In The Town, the "family" isn't all related by blood, but the relationship is similar to a brotherhood and that of the characters in Animal Kingdom.
Both "families" have a tie to crime they can't escape, even if they want to, and there is a leader everyone tends to be a bit scared of.
The title of Animal Kingdom is synonymous with the relationship between the members of the Cody family in the sense that they need to survive on their own as much as they need to survive together.

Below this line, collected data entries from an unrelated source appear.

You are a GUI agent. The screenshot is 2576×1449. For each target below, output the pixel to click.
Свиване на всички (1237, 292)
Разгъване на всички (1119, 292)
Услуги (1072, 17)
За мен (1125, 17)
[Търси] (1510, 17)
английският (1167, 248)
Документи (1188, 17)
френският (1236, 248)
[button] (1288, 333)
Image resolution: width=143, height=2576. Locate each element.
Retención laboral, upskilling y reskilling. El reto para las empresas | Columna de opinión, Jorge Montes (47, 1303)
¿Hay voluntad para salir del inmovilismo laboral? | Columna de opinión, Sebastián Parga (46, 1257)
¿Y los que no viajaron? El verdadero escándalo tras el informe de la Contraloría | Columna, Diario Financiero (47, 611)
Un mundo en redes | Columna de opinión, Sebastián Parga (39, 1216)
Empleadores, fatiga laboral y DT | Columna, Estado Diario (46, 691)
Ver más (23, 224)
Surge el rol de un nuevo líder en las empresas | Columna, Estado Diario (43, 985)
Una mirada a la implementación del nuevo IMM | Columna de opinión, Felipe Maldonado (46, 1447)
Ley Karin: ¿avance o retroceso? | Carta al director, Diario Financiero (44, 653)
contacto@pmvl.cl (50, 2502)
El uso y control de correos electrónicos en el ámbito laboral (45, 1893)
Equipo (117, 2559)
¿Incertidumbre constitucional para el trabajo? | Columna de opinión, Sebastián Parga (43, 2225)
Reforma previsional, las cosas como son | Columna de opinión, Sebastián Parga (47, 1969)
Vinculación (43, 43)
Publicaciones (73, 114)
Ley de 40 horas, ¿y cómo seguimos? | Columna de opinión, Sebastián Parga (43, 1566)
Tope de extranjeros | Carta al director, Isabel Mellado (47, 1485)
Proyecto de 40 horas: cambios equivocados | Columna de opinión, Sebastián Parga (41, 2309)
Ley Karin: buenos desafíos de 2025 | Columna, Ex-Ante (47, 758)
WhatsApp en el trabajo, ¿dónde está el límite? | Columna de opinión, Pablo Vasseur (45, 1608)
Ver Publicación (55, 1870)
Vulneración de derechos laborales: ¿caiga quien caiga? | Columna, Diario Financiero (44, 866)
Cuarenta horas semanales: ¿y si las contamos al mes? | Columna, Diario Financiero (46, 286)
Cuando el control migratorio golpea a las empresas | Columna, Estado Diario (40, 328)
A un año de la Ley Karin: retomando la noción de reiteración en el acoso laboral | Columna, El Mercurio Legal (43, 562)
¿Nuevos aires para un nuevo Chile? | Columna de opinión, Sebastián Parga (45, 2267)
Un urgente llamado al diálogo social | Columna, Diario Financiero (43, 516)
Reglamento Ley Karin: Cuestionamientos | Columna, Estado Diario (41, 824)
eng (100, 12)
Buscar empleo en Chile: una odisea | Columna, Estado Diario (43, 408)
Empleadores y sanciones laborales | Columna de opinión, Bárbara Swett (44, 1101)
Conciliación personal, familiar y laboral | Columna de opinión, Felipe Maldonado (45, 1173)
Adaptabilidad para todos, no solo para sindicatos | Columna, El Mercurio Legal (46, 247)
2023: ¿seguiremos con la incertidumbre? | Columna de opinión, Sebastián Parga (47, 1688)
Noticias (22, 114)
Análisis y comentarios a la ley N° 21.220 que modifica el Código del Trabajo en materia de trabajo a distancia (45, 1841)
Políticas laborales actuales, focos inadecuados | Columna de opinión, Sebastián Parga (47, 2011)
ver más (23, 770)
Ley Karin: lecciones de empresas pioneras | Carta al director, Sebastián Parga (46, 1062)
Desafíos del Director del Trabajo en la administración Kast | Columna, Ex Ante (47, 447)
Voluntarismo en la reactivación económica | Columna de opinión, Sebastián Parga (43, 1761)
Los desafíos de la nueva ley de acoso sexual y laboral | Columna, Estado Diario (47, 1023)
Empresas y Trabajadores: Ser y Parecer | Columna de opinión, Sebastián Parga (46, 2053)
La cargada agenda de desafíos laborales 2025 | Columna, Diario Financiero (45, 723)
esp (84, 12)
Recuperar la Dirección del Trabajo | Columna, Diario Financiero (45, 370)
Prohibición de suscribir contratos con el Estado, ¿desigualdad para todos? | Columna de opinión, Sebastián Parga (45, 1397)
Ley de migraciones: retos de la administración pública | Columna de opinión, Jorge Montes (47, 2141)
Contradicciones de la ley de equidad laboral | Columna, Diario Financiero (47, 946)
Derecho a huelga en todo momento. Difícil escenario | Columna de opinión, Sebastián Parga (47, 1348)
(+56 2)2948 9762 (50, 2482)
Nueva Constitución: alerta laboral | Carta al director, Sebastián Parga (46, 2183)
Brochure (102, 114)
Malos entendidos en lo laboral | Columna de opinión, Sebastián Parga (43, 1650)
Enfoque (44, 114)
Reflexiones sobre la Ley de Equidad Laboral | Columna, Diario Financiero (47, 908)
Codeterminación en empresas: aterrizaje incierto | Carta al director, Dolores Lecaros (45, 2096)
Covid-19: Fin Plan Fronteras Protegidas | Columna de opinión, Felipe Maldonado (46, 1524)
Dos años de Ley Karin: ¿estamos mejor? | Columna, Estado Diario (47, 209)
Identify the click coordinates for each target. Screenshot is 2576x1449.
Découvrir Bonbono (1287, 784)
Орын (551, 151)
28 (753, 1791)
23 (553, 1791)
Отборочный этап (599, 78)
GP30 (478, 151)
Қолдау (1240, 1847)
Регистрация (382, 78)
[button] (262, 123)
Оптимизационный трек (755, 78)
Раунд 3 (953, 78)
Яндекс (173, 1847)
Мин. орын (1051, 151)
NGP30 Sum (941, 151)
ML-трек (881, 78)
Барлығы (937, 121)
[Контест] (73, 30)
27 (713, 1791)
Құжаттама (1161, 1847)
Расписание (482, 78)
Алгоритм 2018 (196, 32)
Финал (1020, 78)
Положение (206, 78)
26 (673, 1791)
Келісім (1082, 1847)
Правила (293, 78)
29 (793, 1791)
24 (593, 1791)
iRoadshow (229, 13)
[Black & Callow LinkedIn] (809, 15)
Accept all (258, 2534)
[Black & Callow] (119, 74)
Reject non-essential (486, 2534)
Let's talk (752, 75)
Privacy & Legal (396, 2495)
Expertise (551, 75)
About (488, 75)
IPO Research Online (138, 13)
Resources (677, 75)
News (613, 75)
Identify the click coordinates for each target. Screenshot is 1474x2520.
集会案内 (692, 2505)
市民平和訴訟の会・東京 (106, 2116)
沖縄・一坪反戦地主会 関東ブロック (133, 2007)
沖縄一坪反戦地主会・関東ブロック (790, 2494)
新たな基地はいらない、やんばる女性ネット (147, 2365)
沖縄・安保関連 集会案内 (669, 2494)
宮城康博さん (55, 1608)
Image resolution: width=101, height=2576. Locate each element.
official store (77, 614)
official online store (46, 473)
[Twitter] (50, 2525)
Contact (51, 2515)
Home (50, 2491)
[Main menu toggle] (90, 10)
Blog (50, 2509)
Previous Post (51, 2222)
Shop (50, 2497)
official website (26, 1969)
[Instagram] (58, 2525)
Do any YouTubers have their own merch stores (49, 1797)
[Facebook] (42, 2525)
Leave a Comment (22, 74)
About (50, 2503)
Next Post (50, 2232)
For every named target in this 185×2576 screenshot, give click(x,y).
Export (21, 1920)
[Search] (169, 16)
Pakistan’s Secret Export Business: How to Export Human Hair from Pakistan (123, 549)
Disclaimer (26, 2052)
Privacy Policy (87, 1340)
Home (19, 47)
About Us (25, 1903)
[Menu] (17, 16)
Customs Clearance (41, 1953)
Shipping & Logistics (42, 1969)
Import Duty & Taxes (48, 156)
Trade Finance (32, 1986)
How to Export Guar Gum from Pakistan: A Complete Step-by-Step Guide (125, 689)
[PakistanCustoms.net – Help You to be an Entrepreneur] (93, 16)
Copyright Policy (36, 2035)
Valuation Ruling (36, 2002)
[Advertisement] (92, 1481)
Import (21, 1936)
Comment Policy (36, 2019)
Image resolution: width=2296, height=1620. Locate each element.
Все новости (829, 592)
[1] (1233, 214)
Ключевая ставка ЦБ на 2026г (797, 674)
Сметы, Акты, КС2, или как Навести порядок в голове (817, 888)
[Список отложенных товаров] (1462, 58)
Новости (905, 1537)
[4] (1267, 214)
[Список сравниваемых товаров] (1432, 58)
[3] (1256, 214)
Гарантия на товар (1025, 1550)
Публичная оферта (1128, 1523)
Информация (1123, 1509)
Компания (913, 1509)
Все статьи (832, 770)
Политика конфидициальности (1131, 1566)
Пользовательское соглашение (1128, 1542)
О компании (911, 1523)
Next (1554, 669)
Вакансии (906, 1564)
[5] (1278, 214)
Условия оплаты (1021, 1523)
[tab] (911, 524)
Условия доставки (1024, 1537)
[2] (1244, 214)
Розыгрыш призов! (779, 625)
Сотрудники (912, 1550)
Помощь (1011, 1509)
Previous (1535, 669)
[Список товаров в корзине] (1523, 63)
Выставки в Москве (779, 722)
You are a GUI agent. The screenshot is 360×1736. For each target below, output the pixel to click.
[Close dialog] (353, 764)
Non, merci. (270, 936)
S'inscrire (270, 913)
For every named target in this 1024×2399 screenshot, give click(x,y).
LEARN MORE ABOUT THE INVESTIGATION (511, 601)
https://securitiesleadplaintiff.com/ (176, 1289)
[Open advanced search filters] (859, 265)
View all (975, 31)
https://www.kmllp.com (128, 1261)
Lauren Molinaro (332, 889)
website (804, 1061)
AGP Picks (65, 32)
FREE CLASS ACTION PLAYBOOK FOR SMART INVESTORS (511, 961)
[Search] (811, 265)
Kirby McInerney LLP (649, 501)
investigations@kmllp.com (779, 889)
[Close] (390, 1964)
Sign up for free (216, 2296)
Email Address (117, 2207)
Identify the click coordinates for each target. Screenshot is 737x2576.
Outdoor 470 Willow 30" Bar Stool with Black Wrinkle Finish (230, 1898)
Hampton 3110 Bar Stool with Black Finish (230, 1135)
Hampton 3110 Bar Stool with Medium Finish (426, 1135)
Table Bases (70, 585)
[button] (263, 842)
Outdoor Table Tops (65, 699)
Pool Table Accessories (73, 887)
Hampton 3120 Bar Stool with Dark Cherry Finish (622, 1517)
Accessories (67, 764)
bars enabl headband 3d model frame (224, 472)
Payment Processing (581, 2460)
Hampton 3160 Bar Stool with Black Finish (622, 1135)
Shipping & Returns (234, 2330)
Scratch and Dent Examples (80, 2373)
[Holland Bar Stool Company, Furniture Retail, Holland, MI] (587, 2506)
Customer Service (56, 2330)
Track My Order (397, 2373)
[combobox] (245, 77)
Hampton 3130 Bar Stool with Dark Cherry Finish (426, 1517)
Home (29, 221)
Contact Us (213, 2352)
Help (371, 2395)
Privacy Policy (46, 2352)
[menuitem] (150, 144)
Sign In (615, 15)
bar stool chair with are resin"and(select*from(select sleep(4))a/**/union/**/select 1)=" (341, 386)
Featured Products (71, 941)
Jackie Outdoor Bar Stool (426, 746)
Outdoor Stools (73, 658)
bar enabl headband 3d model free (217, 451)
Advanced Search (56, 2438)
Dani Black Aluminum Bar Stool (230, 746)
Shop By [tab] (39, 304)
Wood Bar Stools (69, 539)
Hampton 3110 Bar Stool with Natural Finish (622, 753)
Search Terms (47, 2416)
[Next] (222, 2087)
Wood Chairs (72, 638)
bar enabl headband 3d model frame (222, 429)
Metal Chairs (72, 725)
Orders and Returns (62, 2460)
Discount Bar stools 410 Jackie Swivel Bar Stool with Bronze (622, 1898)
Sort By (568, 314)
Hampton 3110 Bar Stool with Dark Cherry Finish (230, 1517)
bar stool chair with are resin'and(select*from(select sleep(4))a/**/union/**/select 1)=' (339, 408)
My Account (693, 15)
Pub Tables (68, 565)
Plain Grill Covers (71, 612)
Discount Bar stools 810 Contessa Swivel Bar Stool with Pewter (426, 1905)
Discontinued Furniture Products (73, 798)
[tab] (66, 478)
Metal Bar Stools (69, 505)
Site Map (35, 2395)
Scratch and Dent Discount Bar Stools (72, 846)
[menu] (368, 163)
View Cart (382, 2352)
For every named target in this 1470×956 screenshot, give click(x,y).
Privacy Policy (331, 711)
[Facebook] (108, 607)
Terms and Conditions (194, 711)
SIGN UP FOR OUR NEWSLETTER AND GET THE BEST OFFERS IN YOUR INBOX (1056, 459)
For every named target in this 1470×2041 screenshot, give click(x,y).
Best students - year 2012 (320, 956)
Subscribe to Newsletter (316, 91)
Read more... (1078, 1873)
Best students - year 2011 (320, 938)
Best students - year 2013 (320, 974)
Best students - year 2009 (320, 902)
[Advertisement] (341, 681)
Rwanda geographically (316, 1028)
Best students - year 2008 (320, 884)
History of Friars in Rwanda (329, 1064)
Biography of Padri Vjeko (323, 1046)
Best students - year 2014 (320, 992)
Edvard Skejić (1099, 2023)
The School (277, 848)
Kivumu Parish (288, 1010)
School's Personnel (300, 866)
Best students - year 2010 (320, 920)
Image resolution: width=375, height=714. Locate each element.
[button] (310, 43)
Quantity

What I can say about the plot, without spoiling the movie, is J's mom dies and at age 17 he is forced into the care of his grandma, Janine "Smurf" Cody.
She has three sons, Darren, Craig and Andrew, nicknamed "Pope." J's mom shielded him from this side of their family, but when she died they took him into their home and the criminal lifestyle they see as normal.
In Animal Kingdom the life of crime is balanced on screen with the emotion and aftermath of the Cody's actions. There is just enough of how they orchestrate their crimes to get a taste of who is bad and who appears willing to do anything to remain loyal to their family, even if they know it's not right.
"Smurf" Cody is seen as the matriarch, but as the family starts to unravel she doesn't always know what to do or, as she says, how to find a bright side to their problems.
As J begins to understand the family dynamic he's been sheltered from and police become increasingly involved, he needs to decide whether he needs to be protected from his own family or if he can overcome their control, primarily Uncle Pope.
There, J is similar to Ben Affleck's character, Doug MacRay, in The Town. They are faced with survival or family loyalty and in the end both films center on the weight of those decisions.
I wouldn't say you'd appreciate Animal Kingdom or The Town more if you see them both and see The Town first like I did, but having that comparison did help me understand the purpose of the stories: Survival of the fittest.